Sandra Day O’Connor. Toni Morrison. Anita Hill. Miss Piggy?
On Wednesday evening, the beloved puppet joined those icons in the feminist pantheon when she received the Sackler Center for Feminist Art’s First Award at the Brooklyn Museum.
Elizabeth Sackler, the founder of the awards, told msnbc, “Miss Piggy embodies overtly all the characteristics that women need to have in order to really succeed. We’re talking about tenacity, strength, intelligence, strategy, a sense of humor… She also believes that who you are is all you need to be and [to] really go for it.”
The choice was not without controversy. Sure, Miss Piggy is confident, but what about her constant nagging of and clinging to Kermit, a sexist stereotype if there ever was one? Besides, not long ago Miss Piggy declared in an interview that she is not a feminist.
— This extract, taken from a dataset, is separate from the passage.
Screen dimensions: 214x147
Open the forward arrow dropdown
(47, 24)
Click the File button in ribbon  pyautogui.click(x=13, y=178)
Onstage to receive her award, Miss Piggy conceded she herself had doubted her feminist bonafides most, but that she had recently undergone a transformation. “As of today,” she announced, “I am a feminist.”
In an interview with msnbc, Miss Piggy added, “Especially since I’m being awarded a feminist icon award.”
Miss Piggy also gamely submitted to questions about her politics.
Is she pro-choice? “I’m pro-everything.”
Why not Ms. Piggy? “I’ve spent so much money marketing myself, I think it would be unwise.”
Beside her sat Gloria Steinem, who co-founded “Ms.” magazine. “I think the idea is, you can call yourself anything you want,” Steinem said. As for Piggy’s feminism, Steinem said, “She understands you can bat your eyelashes and do karate chops. People think being a feminist is about being more like men. It’s not.”
So what is feminism about?
“I think you’re looking at it,” said Miss Piggy, referring to herself and Steinem. “We’re tough, strong, intelligent, and yeah, beautiful, inside and out.”